_Passage shown_
● ● ● ●

In February of this year opened Andrei Molodkin’s Bloodline at Rua Red. The exhibition was the seventh and last installment of a collaboration between the south Dublin contemporary art space and the art organisation a/political begun in October 2017.  Philip Kavanagh looks back on this long and fecund engagement and finds an incentive to revisit the relationship between the formal and the political.

In his 2009 article ‘Self-Design and Aesthetic Responsibility’, Boris Groys points to the great dissatisfaction felt within contemporary art when it fails to transcend itself and affect politics.[1] The means by which the politicisation of art is considered quickly becomes predictable, trapped between either a vague hope it might succeed in achieving some political efficacy, and disappointment at its continued failure to do so. An implied incapacity on art’s part to become political emerges, but for Groys no such incapacity actually exists. The ‘disappointment’, he argues, actually emerges due to the fact that “when art becomes political, it is forced to make the unpleasant discovery that politics has already become art – that politics has already situated itself in the aesthetic field”. If this was prophetic in 2009, then today, in the age of the political instagram staffer, it is self-evident. What is less clear though is whether political art has rectified its proclivity for disappointing its practitioners; if it has reconciled itself in these now conflated fields. I would suggest that these tendencies have largely persisted, but in a recent multi-exhibition collaboration between South Dublin’s Rua Red and the political art organisation a/political, the throes of some shift can be seen.

The exhibition How to Say it the Way it is! [figure 1] – staged in October 2017 – marked the beginning of this project, one that quickly became a mainstay of political contemporary art in Ireland. Maolíosa Boyle, director of the community orientated Rua Red, had worked with a/political previously. There were shared values around public engagement she noted, and she knew instinctively that they would be interested in working with her in Tallaght.[2] As an entity they work with political artists, supporting them with their more contingently stratified projects. While it has offices in London, the organisation’s site of production is in Maubourguet – west of Toulouse – in the shadow of the French Pyrenees. Referred to as ‘The Foundry’, it is a former site of industry with a history tied to the political maelstroms of the twentieth century. An ironworks that opened its doors in 1870, it produced armaments throughout the First World War. Following the armistice this area of southern France became an adopted home for many communists fleeing the fascist springs of Italy, and later those of Spain. It is now a site of experimental art production, and a great deal of the politically-minded art that has been produced there since 2017 has been made in response to Rua Red and Tallaght – art that has had a highly considered formal character.

● ● ● ●

_Dataset_
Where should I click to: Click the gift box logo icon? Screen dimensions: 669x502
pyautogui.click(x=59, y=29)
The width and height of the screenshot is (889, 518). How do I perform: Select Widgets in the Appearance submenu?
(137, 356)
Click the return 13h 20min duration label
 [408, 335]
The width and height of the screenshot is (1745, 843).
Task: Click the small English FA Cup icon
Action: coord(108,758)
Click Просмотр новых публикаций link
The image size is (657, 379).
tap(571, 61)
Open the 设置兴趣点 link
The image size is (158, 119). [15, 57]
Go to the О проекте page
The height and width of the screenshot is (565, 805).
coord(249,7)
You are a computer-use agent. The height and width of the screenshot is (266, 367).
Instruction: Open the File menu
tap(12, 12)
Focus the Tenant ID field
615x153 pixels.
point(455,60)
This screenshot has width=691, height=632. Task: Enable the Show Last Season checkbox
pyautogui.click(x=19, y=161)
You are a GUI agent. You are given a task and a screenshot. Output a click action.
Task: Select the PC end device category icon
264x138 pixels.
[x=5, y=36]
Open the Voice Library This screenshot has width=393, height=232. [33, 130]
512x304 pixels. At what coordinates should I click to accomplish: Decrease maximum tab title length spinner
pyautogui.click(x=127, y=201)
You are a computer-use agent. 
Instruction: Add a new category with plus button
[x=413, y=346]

● ● ● ●

_Set of tasks_
(a) Answer these questions from the passage on Rua Red:
(i) Which installment of the collaboration was Andrei Molodkin's Bloodline?
(ii) Who is the director of Rua Red?
(iii) In what year did the ironworks at Maubourguet open?
(b) Reproduce the passage on Rua Red word for word, from "In February of" up to and including "and the political.".
The data have nothing to do with the passage on Rua Red.

_Answers per task_
(a)
(i) The seventh and last.
(ii) Maolíosa Boyle.
(iii) 1870.

(b)
In February of this year opened Andrei Molodkin’s Bloodline at Rua Red. The exhibition was the seventh and last installment of a collaboration between the south Dublin contemporary art space and the art organisation a/political begun in October 2017.  Philip Kavanagh looks back on this long and fecund engagement and finds an incentive to revisit the relationship between the formal and the political.